# [Source extract]
[Start of section]
Two approaches to tarot — and why it’s tricky reading for yourself

Note: Part two of Juan Cole’s article was delayed by a technical glitch last night. It will publish tonight at 6:00 pm EDT. – amanda

Editor’s Note: If you want to experiment with tarot cards and don’t have any, we provide a free tarot spread generator using the Celtic Wings spread, which is based on the traditional Celtic Cross spread. This article tells you how to use the spread. You can visit Sarah’s website here. –efc

By Sarah Taylor

The Weekend Tarot Reading this past Sunday sparked two very interesting discussion threads in the comments section, which I’d like to expand on a little here.

Ace of Wands - Tarot de Marseille by Camoin and Jodorowsky
Ace of Wands from the Camoin-Jodorowsky Tarot, a restored version of the Marseille Tarot.

The first concerns the purpose of a tarot reading: what is it there to achieve? The short answer to that is that it depends on the intention of the tarot reader and (if applicable) the client. There are as many reasons to do the reading as there are intentions, and it would be an impossible task to list each permutation. However, I’d like to focus on two of those approaches — the two that were raised in the comments section of this week’s reading — namely: a) working with tarot as a form of divination, and b) working with tarot as a therapeutic tool.
[End of section]
# [Data below]
[Start of section]
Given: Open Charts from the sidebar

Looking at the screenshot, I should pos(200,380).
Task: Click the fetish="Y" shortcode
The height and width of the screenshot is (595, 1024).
[End of section]
# [What to work on]
[1] From the tarot article above, copy the part that opens with the words containing "Editor’s Note: If" and closes with "a little here.".
[2] In the tarot article, which traditional spread is the Celtic Wings spread based on?

# [Answers below]
[1]
Editor’s Note: If you want to experiment with tarot cards and don’t have any, we provide a free tarot spread generator using the Celtic Wings spread, which is based on the traditional Celtic Cross spread. This article tells you how to use the spread. You can visit Sarah’s website here. –efc

By Sarah Taylor

The Weekend Tarot Reading this past Sunday sparked two very interesting discussion threads in the comments section, which I’d like to expand on a little here.

[2] The traditional Celtic Cross spread.